Haïti : L’art, dernier refuge des déplacés

Sous une tonnelle en tôle, battue par le vent et la poussière, des rires d’enfants résonnent.
Ils sont déplacés, déracinés, mais debout. Leur joie dit une chose simple : la vie résiste.

Port-au-Prince, le 15 octobre 2024. Ils sont une centaine, réunis grâce au festival Kont Anba Tonèl, porté par Foudizè Théâtre, sous le thème « On n’empêche pas un peuple de rêver ». À travers les mots, les contes, les chants, ces enfants trouvent un espace où respirer, dans un pays en crise.

Dans les camps de fortune de Fontamara (Port-au-Prince) et de Belladère (Plateau Central), les ateliers du festival — soutenus par le Sant Kiltirèl Lawouze (SKL) — transforment la douleur en expression. Les enfants racontent, chantent, dessinent. Non pour fuir la réalité, mais pour l’apprivoiser.

« L’art ne nourrit pas toujours le corps, mais il sauve l’âme », confie Chelson Ermoza, directeur artistique de Foudizè. Fatigué, mais habité par la conviction que rêver est devenu une urgence.

Depuis 16 ans, Foudizè Théâtre fait vivre la parole haïtienne, même dans les zones les plus fragilisées. Cette année encore, Kont Anba Tonèl ne se contente pas de célébrer l’art : il l’utilise comme outil de reconstruction collective.

Ateliers de contes, d’écriture, chants traditionnels, dessins : chaque activité ravive la mémoire d’un peuple et ouvre une brèche vers demain.

« Ici, je ne pense plus à la peur. Quand je chante, mon cœur se souvient qu’il est encore vivant », témoigne un adolescent de Fontamara.

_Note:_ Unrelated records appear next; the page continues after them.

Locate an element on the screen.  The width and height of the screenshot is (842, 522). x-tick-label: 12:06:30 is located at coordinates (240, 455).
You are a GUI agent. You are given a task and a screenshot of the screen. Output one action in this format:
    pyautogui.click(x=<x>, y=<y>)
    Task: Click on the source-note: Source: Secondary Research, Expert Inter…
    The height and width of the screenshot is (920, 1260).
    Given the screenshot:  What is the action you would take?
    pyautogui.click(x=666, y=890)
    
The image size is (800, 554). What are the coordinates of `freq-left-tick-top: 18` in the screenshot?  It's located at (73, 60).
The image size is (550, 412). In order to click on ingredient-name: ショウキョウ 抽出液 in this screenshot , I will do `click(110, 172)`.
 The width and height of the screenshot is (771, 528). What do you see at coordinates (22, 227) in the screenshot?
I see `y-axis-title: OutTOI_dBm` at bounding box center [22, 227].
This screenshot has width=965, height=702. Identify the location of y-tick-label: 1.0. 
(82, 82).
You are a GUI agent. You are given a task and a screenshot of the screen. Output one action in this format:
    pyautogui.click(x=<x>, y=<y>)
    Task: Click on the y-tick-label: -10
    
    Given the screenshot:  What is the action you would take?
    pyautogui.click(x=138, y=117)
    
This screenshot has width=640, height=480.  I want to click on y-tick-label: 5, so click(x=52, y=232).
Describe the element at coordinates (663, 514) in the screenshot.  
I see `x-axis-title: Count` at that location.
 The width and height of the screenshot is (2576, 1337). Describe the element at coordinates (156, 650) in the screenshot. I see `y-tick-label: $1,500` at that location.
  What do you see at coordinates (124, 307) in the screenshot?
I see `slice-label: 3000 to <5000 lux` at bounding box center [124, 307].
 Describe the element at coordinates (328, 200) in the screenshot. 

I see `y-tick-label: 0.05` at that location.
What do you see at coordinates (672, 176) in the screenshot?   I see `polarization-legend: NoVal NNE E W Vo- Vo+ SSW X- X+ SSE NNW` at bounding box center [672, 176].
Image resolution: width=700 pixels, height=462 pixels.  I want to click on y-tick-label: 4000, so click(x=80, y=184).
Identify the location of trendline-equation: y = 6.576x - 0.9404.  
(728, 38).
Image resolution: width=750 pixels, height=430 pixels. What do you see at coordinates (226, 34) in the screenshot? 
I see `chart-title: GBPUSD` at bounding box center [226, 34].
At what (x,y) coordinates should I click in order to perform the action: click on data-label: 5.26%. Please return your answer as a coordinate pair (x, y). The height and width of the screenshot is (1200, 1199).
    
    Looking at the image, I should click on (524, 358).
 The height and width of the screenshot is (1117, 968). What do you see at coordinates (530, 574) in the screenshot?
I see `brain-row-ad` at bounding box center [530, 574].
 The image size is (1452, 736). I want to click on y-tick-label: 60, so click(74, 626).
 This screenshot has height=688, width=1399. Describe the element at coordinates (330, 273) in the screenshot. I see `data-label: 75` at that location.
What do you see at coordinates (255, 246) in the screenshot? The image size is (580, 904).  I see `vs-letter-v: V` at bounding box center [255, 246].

Le projet touche directement 150 bénéficiaires : femmes, enfants, jeunes filles — soutenus par enseignants, artistes, comités de quartier et associations locales. Avec l’appui de la Fondation Connaissance et Liberté (FOKAL), le festival défend une culture inclusive, où aucune voix n’est exclue.

Depuis 2001, Foudizè Théâtre œuvre pour une culture accessible à tous. Avec ses programmes Théâtre et Éducation et Kont Anba Tonèl, la troupe a porté la parole haïtienne jusqu’en Martinique, en Guadeloupe et en France, sans jamais trahir ses racines populaires.

Du 15 septembre au 1ᵉʳ novembre 2025, le festival traverse plusieurs communes, avec une clôture à Port-au-Prince et au Plateau Central, lors d’une grande restitution publique. Les enfants y monteront sur scène pour dire leurs histoires, chanter leur pays, et rappeler que, malgré tout, la parole vit encore en Haïti.